UNITED STATES
SECURITIES AND EXCHANGE COMMISSION
WASHINGTON, DC 20549
FORM 8-K
CURRENT REPORT
Pursuant to Section 13 or 15(d) of the
Securities Exchange Act of 1934
Date of Report (Date of earliest event reported): September 22, 2010 (September 22, 2010)
ALLIANCE LAUNDRY SYSTEMS LLC
ALLIANCE LAUNDRY CORPORATION
ALLIANCE LAUNDRY HOLDINGS LLC
(Exact name of registrant as specified in its charter)
DELAWARE | 333-56857 | 39-1927923 | ||
DELAWARE | 333-56857-01 | 39-1928505 | ||
DELAWARE | 333-56857-02 | 52-2055893 | ||
(State or other jurisdiction of incorporation) | (Commission File Number) | (IRS Employer Identification No.) |
Shepard Street, P.O. Box 990
RIPON, WISCONSIN 54971-0990
(Address of Principal executive offices, including Zip Code)
(920) 748-3121
(Registrant’s telephone number, including area code)
Check the appropriate box below if the Form 8-K filing is intended to simultaneously satisfy the filing obligation of the registrant under any of the following provisions:
¨ | Written communications pursuant to Rule 425 under the Securities Act (17 CFR 230.425) |
¨ | Soliciting material pursuant to Rule 14a-12 under the Exchange Act (17 CFR 240.14a-12) |
¨ | Pre-commencement communications pursuant to Rule 14d-2(b) under the Exchange Act (17 CFR 240.14d- 2(b)) |
¨ | Pre-commencement communications pursuant to Rule 13e-4(c) under the Exchange Act (17 CFR 240.13e- 4(c) |
Item 1.01 | Entry into a Material Definitive Agreement. |
On September 22, 2010, Alliance Laundry Systems LLC (“Alliance Laundry”), Alliance Laundry Holdings LLC (“Holdings”), Alliance Laundry Corporation (“ALC” and, together with Alliance Laundry, the “Issuers”) and The Bank of New York Mellon Trust Company, N.A., as trustee (the “Trustee”), entered into a third supplemental indenture (the “Third Supplemental Indenture”) to the indenture, dated as of January 27, 2005, as amended by the supplemental indenture, dated as of January 27, 2005 and as further amended by the second supplemental indenture, dated as of July 20, 2006 (the “Indenture”), among Alliance Laundry, successor by merger to ALH Finance LLC, ALC, successor by merger to ALH Finance Corporation, Holdings and the Trustee relating to the Issuers’ 8 1/2% Senior Subordinated Notes due 2013 (the “Notes”).
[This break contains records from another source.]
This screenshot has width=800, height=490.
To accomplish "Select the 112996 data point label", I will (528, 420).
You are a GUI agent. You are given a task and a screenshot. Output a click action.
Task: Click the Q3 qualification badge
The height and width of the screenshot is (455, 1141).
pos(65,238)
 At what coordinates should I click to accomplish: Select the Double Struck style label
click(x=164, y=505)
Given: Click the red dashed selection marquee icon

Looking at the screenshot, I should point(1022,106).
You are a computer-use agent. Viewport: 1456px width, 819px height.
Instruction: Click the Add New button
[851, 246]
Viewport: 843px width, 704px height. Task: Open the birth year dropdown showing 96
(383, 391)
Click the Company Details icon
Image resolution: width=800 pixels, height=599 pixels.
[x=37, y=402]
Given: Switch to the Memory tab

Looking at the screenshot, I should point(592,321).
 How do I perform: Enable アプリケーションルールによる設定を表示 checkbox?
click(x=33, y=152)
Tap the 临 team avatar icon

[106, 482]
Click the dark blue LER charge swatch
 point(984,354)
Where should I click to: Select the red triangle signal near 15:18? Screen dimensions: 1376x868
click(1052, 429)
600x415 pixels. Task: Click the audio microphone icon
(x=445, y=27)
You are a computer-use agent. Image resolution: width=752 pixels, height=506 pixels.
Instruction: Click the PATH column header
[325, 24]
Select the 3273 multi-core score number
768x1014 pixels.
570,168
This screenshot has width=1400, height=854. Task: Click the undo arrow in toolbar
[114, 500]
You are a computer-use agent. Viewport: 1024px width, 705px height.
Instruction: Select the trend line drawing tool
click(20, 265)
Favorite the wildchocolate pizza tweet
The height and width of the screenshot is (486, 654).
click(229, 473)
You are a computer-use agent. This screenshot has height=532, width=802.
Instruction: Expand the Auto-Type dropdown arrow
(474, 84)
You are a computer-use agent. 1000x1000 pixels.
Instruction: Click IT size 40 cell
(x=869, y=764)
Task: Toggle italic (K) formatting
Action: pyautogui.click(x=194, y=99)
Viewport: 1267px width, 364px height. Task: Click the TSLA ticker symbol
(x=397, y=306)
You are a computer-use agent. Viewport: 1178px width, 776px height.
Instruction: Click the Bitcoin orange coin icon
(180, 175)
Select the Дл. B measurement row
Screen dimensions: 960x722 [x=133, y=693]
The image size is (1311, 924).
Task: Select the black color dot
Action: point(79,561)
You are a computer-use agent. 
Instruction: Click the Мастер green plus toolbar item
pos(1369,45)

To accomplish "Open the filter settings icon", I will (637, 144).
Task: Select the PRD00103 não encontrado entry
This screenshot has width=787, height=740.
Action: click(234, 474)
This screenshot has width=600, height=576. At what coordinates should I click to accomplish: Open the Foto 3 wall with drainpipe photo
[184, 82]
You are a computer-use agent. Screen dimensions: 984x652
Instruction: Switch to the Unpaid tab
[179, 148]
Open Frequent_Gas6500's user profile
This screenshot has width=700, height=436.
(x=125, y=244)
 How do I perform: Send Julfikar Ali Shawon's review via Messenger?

The Third Supplemental Indenture amends the Indenture to remove substantially all restrictive covenants and certain events of default provisions under the Indenture. These amendments will not become operative unless and until all the conditions to the previously announced cash tender offer and consent solicitation (the “Offer”) by Alliance Laundry and ALC for any and all of the Notes have been satisfied or waived, including the condition that Alliance Laundry be in receipt of proceeds from a new debt financing, and Notes validly tendered (and not validly withdrawn) are purchased pursuant to the Offer. As of September 22, 2010, holders of approximately 99% of the Notes outstanding had tendered their Notes and delivered consents pursuant to the Offer.
Item 9.01 | Financial Statements and Exhibits. |
(d) Exhibits
Exhibit 4.1 | Third Supplemental Indenture, dated as of September 22, 2010, among Alliance Laundry Systems LLC, Alliance Laundry Corporation, Alliance Laundry Holdings LLC and The Bank of New York Mellon Trust Company, N.A., as trustee. |
SIGNATURES
Pursuant to the requirements of the Securities Exchange Act of 1934, the registrant has duly caused this report to be signed on its behalf by the undersigned hereunto duly authorized.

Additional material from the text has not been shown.